Web App Development

How FromJS works

When inspecting a page with FromJS you can find the JavaScript code that’s responsible for a particular part of the UI. This article explains how that works.

We’ll take a look at this example. If you’re on Chrome Desktop you can try it online.

var greeting = "Hello"
greeting += " World!"
document.getElementById("welcome").innerHTML = greeting

Inspecting the final body HTML leads us back to the source code:

Step 1: What are we looking at?

The user has selected an element from the DOM. Its outerHTML looks like this, and the “H” in “Hello World!” is selected.

<div id="welcome">[H]ello World</div>

The outerHTML came about as the combination of two events:

  1. The <div id="welcome"></div> in the initial page HTML
  2. The innerHTML assignment in JavaScript

Since the user clicked on the “H” character in the tag content it’s straightforward which event we’ll need to look at in more detail: the innerHTML assignment.

Step 2: Finding out where the innerHTML value was set

To track where in the code the innerHTML assignment happened we need to run some code every time innerHTML is updated.

This is possible by adding a property setter to the innerHTML property of Element.prototype.

Object.defineProperty(Element.prototype, "innerHTML", {
    set: function(html){
        console.log("Assigning html", html)
    }
})
document.body.innerHTML = "Hello" // logs "Assigning html Hello"

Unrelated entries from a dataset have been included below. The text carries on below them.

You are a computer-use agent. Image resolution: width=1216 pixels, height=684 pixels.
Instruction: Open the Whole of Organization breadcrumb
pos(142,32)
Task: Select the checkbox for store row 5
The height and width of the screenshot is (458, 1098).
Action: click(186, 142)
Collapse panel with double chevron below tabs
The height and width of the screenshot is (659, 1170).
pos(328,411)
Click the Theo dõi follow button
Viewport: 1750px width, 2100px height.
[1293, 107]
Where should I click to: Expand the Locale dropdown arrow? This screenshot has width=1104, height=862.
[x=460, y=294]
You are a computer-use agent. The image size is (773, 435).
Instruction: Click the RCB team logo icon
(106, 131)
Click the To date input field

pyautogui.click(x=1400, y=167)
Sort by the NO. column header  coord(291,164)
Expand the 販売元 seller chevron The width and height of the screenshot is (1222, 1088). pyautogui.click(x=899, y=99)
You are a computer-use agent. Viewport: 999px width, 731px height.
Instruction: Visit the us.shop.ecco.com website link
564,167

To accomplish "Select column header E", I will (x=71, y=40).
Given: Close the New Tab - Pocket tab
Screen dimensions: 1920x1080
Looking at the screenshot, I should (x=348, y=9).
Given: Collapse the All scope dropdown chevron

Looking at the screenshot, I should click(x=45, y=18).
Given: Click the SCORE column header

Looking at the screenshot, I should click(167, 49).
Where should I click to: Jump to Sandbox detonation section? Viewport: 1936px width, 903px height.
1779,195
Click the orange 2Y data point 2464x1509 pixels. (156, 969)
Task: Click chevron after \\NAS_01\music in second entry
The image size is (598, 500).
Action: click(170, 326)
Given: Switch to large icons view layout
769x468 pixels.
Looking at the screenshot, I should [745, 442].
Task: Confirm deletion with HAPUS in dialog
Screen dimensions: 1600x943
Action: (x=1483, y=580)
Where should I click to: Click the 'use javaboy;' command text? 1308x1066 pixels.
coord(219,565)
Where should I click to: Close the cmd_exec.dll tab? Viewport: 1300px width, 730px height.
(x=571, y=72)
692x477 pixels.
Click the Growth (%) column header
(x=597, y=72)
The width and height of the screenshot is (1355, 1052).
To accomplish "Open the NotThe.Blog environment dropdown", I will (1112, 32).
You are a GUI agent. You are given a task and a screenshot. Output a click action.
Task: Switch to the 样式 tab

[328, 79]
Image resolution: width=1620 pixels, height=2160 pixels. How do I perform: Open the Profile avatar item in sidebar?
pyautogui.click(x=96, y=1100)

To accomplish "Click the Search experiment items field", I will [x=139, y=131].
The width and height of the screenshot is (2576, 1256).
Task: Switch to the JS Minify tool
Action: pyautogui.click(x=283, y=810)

Now, the downside is that we are no longer actually updating the innerHTML of our element, because we overwrote the original setter function that did that.

We want to call this native setter function in addition to running our tracking code. The details of a property - such as its getter, setter, or whether it’s enumerable - are stored in something called a property descriptor. We can obtain the descriptor of a property using Object.getOwnPropertyDescriptor.

Once we have the original property descriptor we can call the old setter code in the new setter. This will restore the ability to update the DOM by assigning to innerHTML.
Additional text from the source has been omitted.